Surfing their site, it didn’t take long to discover close to a dozen People’s Cube images and parodies by me and other Cubists from several years back, translated into Polish.
Since my grandfather was Polish, we had a Polish dictionary and a language manual in the family library. Polish is also close enough to my native Russian and Ukrainian, so with some practice I was able to read Polish magazines, which were more interesting than the Soviet ones.
As a kid, I loved the Polish satirical magazine Szpilki. It wasn’t widely available and their cartoons were often a lot more sexually charged than those in the Soviet print media, so my parents tried to keep them out of my sight. But seeing just one issue was enough to make me wonder why such things didn’t exist in the Soviet Union. It was possibly then that I first experienced adult thoughts about the existence of censorship. Seeing those magazines today wouldn’t probably impress me that much, but at the time they turned me into a thoughtcriminal. I realized that a world without censorship was more fun to live in.

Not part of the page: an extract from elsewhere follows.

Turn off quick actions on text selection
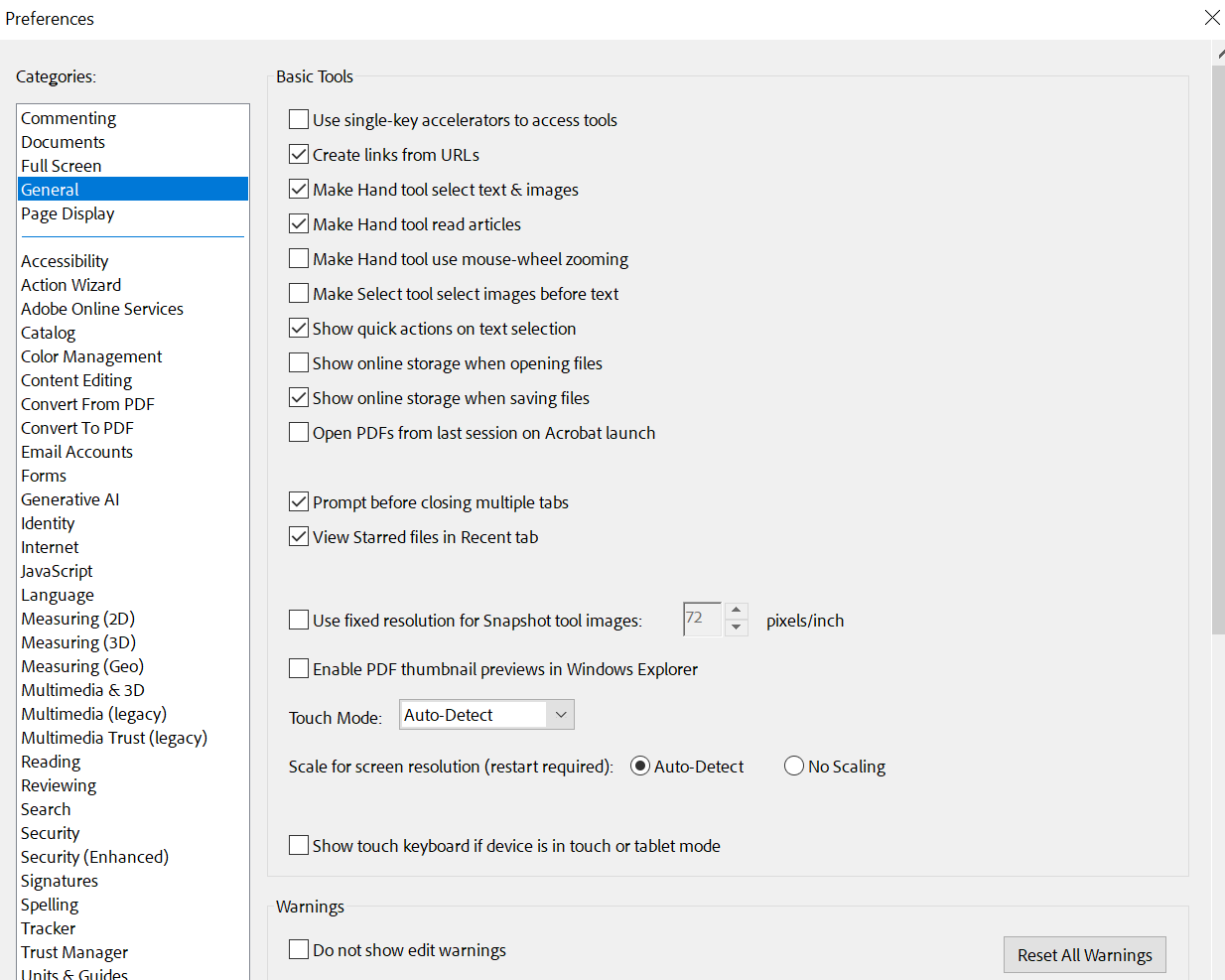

Granted, Poland was a reluctant Soviet satellite with heavily censored press. And yet Polish movies and books seemed more honest and revealing in just about anything, from sex to politics. Apparently the Poles enjoyed a little less censorship and a little more freedom that we in the USSR did. It was logical to conclude that if a little less censorship meant a little more fun, a world without any censorship whatsoever would be a blast. And that world existed just west of Poland — in Europe, America, and the rest of what we call Western societies.